Differential proteomic analysis of the secretome of Irpex lacteus and other white-rot fungi during wheat straw pretreatment

Abstract

Background: Identifying new high-performance enzymes or enzyme complexes to enhance biomass degradation is the key for the development of cost-effective processes for ethanol production. Irpex lacteus is an efficient microorganism for wheat straw pretreatment, yielding easily hydrolysable products with high sugar content. Thus, this fungus was selected to investigate the enzymatic system involved in lignocellulose decay, and its secretome was compared to those from Phanerochaete chrysosporium and Pleurotus ostreatus which produced different degradation patterns when growing on wheat straw. Extracellular enzymes were analyzed through 2D-PAGE, nanoLC/MS-MS, and homology searches against public databases.

Results: In wheat straw, I. lacteus secreted proteases, dye-decolorizing and manganese-oxidizing peroxidases, and H2O2 producing-enzymes but also a battery of cellulases and xylanases, excluding those implicated in cellulose and hemicellulose degradation to their monosaccharides, making these sugars poorly available for fungal consumption. In contrast, a significant increase of β-glucosidase production was observed when I. lacteus grew in liquid cultures. P. chrysosporium secreted more enzymes implicated in the total hydrolysis of the polysaccharides and P. ostreatus produced, in proportion, more oxidoreductases.

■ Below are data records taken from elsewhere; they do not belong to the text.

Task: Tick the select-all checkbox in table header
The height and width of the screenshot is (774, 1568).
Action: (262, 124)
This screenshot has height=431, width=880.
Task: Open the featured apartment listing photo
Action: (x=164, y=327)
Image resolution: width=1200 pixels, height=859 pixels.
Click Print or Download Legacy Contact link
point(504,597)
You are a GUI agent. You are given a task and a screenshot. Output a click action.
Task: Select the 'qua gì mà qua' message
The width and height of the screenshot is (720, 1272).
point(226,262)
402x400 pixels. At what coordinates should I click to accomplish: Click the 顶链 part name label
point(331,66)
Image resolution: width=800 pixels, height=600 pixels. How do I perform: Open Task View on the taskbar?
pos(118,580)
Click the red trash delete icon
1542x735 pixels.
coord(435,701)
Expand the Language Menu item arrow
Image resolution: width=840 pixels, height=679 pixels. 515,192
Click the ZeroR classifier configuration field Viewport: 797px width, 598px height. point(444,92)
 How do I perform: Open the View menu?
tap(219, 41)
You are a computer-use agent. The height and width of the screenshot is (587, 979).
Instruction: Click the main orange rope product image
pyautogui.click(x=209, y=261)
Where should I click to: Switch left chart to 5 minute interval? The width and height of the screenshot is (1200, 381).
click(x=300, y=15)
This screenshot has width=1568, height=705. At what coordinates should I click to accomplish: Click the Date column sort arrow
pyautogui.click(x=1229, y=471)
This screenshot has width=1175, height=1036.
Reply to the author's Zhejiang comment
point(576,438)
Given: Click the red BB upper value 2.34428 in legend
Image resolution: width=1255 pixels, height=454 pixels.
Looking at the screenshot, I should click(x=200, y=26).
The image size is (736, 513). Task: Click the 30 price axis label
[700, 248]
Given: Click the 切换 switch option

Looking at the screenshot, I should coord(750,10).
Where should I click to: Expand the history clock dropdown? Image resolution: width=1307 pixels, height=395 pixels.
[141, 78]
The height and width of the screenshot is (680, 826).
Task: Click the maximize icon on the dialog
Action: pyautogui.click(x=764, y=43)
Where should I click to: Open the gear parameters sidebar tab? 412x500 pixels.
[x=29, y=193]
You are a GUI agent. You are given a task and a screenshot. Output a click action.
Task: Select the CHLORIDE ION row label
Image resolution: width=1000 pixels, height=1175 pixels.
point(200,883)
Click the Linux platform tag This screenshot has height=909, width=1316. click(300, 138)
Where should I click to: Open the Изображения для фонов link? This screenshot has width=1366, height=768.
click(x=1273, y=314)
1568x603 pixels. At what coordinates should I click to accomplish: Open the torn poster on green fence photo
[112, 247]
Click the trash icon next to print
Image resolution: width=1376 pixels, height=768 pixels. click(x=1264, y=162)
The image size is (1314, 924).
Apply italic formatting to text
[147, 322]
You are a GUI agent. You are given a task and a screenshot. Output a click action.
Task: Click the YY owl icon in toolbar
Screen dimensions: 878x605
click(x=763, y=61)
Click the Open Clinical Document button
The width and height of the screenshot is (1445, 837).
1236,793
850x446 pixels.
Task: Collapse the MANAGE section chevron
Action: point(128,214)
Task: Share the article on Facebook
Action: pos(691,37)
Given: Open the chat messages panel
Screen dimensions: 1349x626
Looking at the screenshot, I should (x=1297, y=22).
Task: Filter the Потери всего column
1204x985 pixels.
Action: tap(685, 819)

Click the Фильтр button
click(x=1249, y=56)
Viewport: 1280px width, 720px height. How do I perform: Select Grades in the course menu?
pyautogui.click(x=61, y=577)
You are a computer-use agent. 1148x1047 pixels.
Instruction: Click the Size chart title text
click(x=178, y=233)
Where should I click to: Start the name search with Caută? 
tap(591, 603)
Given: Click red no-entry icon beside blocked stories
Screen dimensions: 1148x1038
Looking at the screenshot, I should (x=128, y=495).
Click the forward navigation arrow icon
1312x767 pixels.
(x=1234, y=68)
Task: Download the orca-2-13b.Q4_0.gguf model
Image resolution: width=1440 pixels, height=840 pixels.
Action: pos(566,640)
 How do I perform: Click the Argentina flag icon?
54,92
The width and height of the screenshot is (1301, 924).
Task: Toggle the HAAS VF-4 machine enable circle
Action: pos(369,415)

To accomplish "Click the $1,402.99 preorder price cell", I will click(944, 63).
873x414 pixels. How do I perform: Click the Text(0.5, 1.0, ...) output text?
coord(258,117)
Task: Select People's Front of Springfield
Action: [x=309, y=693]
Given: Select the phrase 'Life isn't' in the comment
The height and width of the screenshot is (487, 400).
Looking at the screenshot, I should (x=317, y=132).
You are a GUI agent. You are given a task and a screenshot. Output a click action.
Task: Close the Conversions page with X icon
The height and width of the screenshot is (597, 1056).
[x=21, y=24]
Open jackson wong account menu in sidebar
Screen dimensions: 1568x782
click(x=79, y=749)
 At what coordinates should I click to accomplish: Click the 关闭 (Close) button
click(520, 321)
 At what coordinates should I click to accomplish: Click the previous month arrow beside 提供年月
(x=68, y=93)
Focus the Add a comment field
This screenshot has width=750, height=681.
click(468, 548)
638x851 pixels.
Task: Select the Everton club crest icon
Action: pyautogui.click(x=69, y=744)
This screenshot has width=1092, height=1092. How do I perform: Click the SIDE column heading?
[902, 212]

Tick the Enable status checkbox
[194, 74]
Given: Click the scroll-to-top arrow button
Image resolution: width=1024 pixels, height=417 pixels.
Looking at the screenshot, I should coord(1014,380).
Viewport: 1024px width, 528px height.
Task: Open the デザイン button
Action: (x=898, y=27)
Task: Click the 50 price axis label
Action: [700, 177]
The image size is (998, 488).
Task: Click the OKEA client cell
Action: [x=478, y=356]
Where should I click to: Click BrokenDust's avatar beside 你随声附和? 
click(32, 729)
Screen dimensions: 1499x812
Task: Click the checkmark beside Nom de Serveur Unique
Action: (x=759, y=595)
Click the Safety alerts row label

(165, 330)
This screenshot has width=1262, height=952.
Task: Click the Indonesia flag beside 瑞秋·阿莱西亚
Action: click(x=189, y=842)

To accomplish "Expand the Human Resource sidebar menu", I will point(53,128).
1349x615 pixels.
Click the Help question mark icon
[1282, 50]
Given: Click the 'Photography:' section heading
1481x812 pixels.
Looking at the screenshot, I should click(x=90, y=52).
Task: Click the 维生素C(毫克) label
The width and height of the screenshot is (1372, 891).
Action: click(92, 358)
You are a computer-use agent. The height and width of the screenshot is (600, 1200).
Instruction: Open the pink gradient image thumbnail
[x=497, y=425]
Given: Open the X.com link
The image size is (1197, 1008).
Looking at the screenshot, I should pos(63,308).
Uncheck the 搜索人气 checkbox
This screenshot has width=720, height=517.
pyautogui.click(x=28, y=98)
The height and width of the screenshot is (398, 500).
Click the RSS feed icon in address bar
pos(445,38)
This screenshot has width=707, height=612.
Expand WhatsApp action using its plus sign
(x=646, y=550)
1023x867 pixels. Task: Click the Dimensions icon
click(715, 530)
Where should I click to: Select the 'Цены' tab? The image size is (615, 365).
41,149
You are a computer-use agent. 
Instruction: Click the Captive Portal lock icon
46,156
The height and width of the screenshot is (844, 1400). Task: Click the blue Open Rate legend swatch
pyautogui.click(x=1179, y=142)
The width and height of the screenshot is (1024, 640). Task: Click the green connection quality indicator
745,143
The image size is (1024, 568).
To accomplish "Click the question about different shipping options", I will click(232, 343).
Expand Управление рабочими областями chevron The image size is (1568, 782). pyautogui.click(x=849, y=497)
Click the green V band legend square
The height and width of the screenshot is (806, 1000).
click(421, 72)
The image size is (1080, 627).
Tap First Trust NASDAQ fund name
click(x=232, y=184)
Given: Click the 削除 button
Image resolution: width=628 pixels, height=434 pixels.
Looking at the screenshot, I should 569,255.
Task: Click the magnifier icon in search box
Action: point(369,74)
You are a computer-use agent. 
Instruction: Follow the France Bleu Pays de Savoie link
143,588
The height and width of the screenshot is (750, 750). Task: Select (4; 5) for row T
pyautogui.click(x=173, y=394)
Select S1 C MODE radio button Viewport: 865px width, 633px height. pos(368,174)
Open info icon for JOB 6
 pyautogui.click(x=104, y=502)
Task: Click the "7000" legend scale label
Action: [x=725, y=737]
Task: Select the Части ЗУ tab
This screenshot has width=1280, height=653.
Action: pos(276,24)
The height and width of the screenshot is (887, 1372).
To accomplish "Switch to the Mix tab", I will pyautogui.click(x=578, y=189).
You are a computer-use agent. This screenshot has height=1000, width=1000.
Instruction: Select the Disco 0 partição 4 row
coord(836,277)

Conclusion: The protein pattern secreted during I. lacteus growth in wheat straw plus the differences observed among the different secretomes, justify the fitness of I. lacteus for biopretreatment processes in 2G-ethanol production. Furthermore, all these data give insight into the biological degradation of lignocellulose and suggest new enzyme mixtures interesting for its efficient hydrolysis.

Figure 1

2D-gels from I. lacteus secretomes released under SSF and SmF conditions. (a-c) 7, 14 and 21-d wheat straw SSF cultures, respectively; (d) 21-d wheat straw SSF cultures with Mn⁺² supplementation; and (e) 21-d SmF cultures in CSS medium. The spots analyzed are numbered on the gels and the proteins identified detailed in Table 2.

Figure 2

Functional classification of the lignocellulose-degrading enzymes found in the secretomes, according to Uniprot and JGI searches. Groups of proteins released by I. lacteus grown on wheat straw (a-b) or in submerged cultures (c-d), and in SSF cultures P. chrysosporium (e-f) and P. ostreatus (g-h). The total number of protein matches from JGI and Uniprot databases (Additional file 1: Tables S2-S9) is shown in parenthesis. Basidiomycota databases were used for I. lacteus secretome searches. The results from P. chrysosporium and P. ostreatus were searched against their own databases. SSF= solid state fermentation on wheat straw; SmF= submerged cultures in CSS; GH= glycosil hydrolases.